Baltimore Co., state compromise on jail addition

October 26, 1990|By Larry Carson | Larry Carson,Evening Sun Staff

The planned addition to the Baltimore County Detention Center will cost nearly $11 million less than originally planned, which will halve the county's contribution to the project.

The reduced cost, down from $27 million to $16 million, resulted from a compromise between the county and state on the size of the addition.

County Executive Dennis F. Rasmussen yesterday said the state is to provide its share of the cost as part of the 1991 capital budget.

The county was to have provided $10 million of the original price, but now its share will be less than $5 million, said Frank C. Robey, the county administrative officer.

The fight over the size of the new building resulted when the state insisted last fall that the planned 216-cell addition be completely double-celled -- two inmates to a cell. The county said that was too many people for the kitchen, sanitary and recreational facilities available. The compromise calls for a 100-cell, 200-bed addition.
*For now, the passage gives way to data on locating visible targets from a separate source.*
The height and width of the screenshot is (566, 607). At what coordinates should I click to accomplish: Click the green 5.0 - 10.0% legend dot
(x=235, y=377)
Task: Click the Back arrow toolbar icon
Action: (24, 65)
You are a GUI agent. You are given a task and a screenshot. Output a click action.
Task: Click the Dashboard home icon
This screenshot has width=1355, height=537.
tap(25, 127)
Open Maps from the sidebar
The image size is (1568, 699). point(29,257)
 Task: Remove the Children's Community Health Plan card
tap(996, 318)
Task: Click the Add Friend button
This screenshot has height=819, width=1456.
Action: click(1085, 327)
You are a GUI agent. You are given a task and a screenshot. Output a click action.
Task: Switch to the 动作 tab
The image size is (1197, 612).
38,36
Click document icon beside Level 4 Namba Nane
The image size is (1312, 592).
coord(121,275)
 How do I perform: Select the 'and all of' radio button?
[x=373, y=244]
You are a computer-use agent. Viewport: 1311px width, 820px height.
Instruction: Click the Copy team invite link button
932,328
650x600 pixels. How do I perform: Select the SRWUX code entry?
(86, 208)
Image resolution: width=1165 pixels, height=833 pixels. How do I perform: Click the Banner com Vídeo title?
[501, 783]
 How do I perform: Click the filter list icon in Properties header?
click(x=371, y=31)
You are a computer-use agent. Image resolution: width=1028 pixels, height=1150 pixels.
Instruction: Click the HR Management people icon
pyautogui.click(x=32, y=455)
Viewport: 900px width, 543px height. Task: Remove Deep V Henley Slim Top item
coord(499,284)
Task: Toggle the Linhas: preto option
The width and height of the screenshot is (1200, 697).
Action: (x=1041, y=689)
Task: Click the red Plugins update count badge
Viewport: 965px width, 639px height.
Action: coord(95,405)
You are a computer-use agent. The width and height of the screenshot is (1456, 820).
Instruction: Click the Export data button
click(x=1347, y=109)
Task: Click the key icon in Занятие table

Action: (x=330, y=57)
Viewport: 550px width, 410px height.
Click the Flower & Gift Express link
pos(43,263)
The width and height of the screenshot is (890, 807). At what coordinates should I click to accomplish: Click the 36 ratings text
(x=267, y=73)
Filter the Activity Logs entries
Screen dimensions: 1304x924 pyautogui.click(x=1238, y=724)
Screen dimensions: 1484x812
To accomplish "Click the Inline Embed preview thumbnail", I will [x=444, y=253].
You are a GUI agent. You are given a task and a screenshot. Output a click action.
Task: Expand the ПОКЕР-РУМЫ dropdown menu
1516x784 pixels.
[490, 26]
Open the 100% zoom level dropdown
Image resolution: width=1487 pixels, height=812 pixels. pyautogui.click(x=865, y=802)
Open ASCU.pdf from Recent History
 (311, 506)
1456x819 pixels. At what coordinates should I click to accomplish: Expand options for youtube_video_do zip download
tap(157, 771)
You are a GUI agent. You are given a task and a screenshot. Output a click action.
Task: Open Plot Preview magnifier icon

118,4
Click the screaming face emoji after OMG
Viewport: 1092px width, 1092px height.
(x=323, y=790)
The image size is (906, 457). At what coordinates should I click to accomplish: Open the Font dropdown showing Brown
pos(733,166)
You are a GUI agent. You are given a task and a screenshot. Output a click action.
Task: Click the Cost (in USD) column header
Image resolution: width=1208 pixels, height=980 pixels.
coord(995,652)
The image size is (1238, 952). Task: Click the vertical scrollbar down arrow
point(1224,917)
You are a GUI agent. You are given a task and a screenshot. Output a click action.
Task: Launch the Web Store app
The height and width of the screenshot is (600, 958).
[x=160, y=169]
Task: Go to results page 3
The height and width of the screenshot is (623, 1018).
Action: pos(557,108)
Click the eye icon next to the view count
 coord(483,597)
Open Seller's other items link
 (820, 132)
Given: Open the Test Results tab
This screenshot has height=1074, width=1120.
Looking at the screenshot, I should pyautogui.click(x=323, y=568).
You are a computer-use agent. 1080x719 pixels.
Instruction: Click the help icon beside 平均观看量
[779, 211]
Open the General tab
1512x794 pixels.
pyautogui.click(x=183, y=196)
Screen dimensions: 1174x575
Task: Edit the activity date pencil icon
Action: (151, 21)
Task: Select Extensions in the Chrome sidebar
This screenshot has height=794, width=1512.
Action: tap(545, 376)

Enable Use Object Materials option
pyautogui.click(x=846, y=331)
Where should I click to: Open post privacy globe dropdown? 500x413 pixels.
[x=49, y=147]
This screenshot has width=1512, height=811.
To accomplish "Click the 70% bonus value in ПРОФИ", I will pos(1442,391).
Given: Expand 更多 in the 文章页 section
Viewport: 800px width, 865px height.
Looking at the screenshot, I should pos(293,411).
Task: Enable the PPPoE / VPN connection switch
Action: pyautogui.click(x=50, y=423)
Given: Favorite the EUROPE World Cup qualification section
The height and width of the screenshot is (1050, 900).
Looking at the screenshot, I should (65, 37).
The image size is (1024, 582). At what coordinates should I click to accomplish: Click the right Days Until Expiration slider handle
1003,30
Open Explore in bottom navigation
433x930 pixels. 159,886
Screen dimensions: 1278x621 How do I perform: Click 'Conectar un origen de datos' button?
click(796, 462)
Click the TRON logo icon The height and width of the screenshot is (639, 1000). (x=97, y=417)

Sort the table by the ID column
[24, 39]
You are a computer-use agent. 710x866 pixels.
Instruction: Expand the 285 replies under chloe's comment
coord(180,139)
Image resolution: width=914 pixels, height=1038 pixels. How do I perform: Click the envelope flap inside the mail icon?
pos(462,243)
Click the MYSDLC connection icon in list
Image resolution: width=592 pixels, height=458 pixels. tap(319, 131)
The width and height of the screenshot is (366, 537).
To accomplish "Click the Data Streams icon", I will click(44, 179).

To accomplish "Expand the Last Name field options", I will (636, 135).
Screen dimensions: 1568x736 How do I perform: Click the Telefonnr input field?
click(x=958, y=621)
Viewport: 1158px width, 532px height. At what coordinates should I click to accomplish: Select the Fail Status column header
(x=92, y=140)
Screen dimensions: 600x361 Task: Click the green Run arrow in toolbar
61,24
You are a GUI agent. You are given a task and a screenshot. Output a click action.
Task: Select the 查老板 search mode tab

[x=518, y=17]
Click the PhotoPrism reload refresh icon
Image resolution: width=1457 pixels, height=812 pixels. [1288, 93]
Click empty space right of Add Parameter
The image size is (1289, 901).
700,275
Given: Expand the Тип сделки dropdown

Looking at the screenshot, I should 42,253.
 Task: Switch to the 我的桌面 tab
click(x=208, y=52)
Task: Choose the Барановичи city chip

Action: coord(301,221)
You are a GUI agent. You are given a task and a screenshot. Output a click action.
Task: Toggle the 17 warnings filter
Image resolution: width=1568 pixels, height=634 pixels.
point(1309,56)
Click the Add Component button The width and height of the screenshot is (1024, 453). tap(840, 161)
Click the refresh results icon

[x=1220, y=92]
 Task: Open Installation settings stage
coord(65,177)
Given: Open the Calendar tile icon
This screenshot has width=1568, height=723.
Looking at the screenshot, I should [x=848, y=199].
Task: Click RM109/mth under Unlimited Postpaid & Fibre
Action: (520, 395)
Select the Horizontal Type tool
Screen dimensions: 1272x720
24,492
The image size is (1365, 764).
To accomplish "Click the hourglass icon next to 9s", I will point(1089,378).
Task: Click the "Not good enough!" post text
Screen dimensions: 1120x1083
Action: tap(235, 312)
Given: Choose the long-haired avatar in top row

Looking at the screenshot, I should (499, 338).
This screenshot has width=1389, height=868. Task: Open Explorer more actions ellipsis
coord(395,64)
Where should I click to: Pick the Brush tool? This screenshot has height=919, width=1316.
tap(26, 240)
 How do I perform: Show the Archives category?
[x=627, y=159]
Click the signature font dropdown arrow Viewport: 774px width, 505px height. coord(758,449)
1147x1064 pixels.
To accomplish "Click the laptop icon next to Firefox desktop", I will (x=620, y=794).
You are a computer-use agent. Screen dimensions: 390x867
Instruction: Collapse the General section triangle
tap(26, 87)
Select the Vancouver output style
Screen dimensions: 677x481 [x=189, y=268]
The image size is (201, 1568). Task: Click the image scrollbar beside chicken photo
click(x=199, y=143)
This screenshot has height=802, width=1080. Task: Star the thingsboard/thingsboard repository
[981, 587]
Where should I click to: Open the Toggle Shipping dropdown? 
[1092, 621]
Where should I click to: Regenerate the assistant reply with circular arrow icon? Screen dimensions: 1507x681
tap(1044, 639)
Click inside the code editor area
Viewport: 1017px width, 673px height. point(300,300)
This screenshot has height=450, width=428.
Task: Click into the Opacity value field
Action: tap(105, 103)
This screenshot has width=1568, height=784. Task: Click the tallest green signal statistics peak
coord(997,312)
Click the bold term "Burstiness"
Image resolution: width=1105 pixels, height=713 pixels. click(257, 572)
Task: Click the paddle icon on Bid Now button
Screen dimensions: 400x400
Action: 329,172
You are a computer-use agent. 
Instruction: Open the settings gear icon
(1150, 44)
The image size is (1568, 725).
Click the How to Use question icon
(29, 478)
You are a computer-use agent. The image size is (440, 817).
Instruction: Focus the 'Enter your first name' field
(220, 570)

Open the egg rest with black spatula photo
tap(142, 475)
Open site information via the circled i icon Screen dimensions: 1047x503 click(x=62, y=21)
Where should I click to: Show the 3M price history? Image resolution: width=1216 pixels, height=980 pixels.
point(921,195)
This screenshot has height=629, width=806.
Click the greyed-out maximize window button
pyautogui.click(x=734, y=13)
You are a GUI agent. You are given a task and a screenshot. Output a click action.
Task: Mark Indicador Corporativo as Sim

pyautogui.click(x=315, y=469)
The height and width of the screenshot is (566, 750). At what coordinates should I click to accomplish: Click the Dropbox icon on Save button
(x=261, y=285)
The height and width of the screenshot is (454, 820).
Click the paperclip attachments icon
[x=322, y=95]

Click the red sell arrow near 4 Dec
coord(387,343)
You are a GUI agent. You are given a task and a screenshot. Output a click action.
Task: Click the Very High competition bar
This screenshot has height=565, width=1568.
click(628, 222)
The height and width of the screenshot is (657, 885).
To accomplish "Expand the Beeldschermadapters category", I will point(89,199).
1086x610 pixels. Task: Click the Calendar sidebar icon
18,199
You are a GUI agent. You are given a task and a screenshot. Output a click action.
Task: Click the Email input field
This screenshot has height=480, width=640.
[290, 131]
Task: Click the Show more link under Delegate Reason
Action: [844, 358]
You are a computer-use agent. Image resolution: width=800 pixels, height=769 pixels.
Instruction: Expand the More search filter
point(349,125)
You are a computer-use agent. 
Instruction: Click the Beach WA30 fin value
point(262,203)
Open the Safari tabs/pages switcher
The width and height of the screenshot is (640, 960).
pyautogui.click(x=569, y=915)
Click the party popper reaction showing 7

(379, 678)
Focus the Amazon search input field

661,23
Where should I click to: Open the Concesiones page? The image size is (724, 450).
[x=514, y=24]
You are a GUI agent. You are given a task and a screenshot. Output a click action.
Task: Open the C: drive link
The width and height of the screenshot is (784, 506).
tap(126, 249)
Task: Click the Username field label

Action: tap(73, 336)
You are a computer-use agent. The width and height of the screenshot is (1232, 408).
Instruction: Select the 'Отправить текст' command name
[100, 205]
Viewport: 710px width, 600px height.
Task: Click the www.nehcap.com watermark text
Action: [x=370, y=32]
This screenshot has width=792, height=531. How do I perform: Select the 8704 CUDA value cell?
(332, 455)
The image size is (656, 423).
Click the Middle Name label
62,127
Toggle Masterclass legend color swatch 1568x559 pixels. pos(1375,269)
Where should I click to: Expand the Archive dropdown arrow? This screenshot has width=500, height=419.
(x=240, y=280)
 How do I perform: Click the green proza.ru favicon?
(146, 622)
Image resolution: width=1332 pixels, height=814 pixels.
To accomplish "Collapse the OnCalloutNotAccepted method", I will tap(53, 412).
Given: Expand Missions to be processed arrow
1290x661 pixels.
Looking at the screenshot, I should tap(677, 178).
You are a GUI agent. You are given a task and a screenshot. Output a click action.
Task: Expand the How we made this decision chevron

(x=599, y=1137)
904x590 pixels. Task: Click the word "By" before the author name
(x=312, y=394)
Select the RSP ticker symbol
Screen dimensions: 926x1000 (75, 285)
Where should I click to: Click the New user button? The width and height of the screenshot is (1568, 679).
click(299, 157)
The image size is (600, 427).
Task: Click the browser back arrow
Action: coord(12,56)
Before Rasmussen delivered the news about the compromise, his Republican challenger and the GOP nominee for sheriff blasted the current administration for dragging its feet on solving the county jail's overcrowding problem.

GOP sheriff candidate Norman Pepersack said at a joint news conference with Republican county executive candidate Roger B. Hayden that 60 to 80 more cells at the main detention center on Kenilworth Drive in Towson could and should be double-celled.

The challengers also said that the county should be planning now for a new detention center to be placed elsewhere because the 200-bed addition "will be full the day it opens."

Rasmussen characterized Republican charges that the county has dragged its feet on the jail addition as "absolutely untrue. They're suggesting we do things we're already doing."